Depending on the era, if I asked people what the name Polycom makes them think of they would give me different answers. In the nineties it was video conferencing and audio conferencing devices. Around 2000 you could add IP phones to this list. With the Spectralink acquisition you then could add wireless phones to this list.
Starting in 2008, the company will also be known for software solutions and in a recent meeting with company execs I got to learn about their new Productivity Suite which retails for a reasonable $11.99/seat.
So what void did Polycom see in the market that would have them go out and start selling software solutions? Simple… They want to provide better solutions for service providers who can now roll out phones and applications which give corporate customers much more power to customize their telephony environment.
In addition, corporate customers can utilize the software’s open APIs to begin to embrace CEBP.

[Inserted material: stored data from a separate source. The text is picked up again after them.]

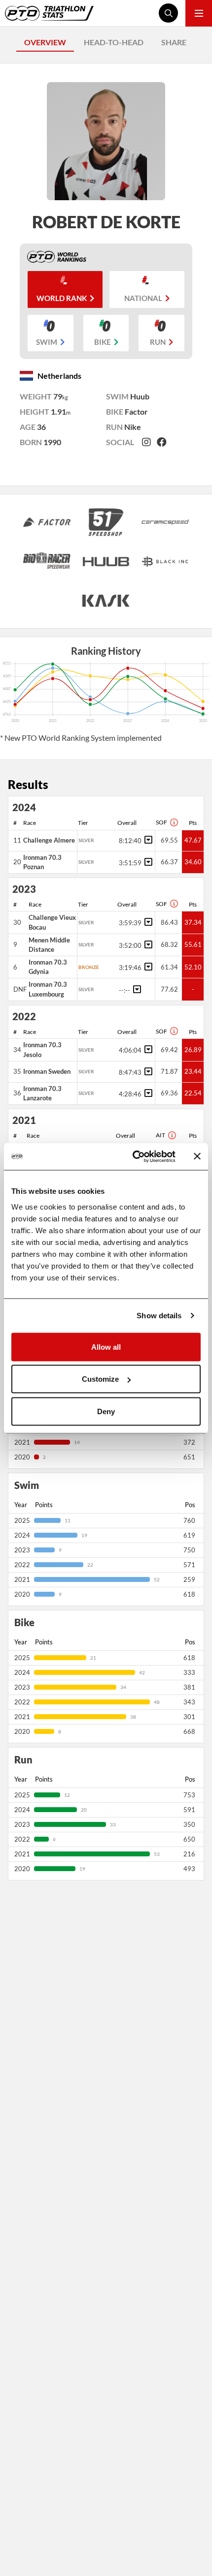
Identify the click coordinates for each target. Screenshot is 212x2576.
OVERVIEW (45, 42)
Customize (100, 1379)
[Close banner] (197, 1156)
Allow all (106, 1346)
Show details (159, 1315)
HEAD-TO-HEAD (113, 42)
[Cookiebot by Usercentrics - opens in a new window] (133, 1156)
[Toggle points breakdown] (146, 840)
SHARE (173, 42)
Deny (106, 1411)
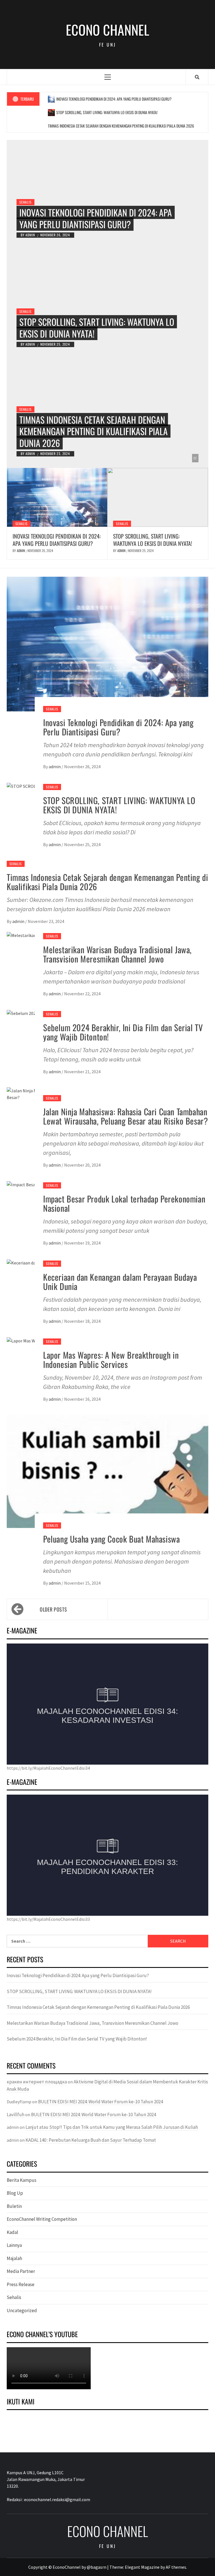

Whether this software makes the PBX partners of Polycom uncomfortable is yet to be seen but Polycom’s addition of features such as four-party visual conference call management, local call recording, LDAP corporate directory access, voice quality monitoring and third-party call control are certainly moving the company nicely up the value chain.
The company has also integrated its video solutions with Microsoft OCS in a manner that makes it difficult for users to see where one company’s solutions end and another one’s begins. Examples include secure conferencing with remote camera control and the ability to invite people as well as boot them from conference calls.
Other supported features include a roll call, voting, polling and more.
To me the company’s flurry of announcements shows their commitment to the communications market and not just for the enterprise space but for service providers as well.